Até recentemente, o ensino de produção de textos (ou de redação) era feito como um procedimento único e global, como se todos os tipos de texto fossem iguais e não apresentassem determinadas particularidades e, por isso, não exigissem aprendizagens específicas.
A fórmula de ensino de redação, ainda hoje muito praticada nas escolas brasileiras - que consiste fundamentalmente na trilogia narração, descrição e dissertação -, tem por base uma concepção “beletrista”, distanciada das práticas sociais de produção textual.
Além disso, essa concepção guarda em si uma visão equivocada de que narrar e descrever sejam ações mais “fáceis” do que dissertar, ou mais adequadas à faixa etária, razão pela qual esta última tem sido reservada às séries terminais - tanto no ensino fundamental quanto no ensino médio -, como se narrar e descrever fossem pré-requisitos para a produção de um bom texto dissertativo.

Contrariando essa visão, o ensino de produção de texto pela perspectiva dos gêneros compreende que o resultado é mais satisfatório quando se põe o aluno, desde cedo, em contato com uma verdadeira diversidade textual, ou seja, com os diferentes gêneros textuais que circulam socialmente, inclusive aqueles que expressam opinião.

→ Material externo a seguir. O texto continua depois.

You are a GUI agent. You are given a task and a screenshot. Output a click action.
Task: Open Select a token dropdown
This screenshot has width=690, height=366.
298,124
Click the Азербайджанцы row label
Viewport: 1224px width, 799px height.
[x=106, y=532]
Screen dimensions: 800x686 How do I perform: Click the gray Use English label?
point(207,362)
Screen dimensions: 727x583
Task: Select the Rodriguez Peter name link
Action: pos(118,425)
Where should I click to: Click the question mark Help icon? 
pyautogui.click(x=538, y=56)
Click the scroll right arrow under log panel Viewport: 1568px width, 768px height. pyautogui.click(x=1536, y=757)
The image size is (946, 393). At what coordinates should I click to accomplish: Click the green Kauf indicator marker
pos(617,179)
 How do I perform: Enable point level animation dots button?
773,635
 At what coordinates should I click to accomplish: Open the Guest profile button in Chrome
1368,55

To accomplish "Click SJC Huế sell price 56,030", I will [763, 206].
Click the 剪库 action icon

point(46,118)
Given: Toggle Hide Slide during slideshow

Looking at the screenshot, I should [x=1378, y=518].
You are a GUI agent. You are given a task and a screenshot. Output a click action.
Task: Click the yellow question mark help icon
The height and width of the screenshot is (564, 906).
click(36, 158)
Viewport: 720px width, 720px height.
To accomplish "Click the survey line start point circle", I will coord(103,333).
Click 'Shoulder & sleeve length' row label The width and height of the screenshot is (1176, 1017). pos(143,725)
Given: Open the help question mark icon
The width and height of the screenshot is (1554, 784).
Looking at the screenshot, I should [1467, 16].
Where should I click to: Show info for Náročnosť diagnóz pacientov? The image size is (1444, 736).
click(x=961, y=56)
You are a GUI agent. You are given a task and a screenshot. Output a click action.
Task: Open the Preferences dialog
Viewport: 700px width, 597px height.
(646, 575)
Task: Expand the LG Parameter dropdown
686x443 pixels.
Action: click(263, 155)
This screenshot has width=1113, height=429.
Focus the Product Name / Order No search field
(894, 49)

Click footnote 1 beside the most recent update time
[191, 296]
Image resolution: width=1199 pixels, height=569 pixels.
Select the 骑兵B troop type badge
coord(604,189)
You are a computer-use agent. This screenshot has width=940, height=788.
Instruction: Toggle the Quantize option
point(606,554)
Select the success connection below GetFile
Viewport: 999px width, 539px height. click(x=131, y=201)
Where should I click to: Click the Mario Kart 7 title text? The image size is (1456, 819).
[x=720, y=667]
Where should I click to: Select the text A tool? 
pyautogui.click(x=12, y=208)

Além disso, compreende também que a aprendizagem deva se dar em espiral, isto é, que os gêneros devam ser periodicamente retomados, aprofundados e ampliados, de acordo com a série, com o grau de maturidade dos alunos, com suas habilidades lingüísticas e com a área temática de seus interesses.

Em nossas obras, por exemplo, os gêneros argumentativos são introduzidos já nas primeiras séries e sistematicamente retomado nas séries seguintes, seja como texto argumentativo propriamente dito, seja como texto de opinião, carta argumentativa de reclamação, carta argumentativa de solicitação, crônica argumentativa ou editorial.

O mesmo ocorre com os gêneros narrativos - a lenda, a fábula, o conto maravilhoso, a anedota, a crônica, o relato pessoal, entre outros - que são distribuídos ao longo das séries de acordo com sua complexidade e com a faixa etária dos alunos.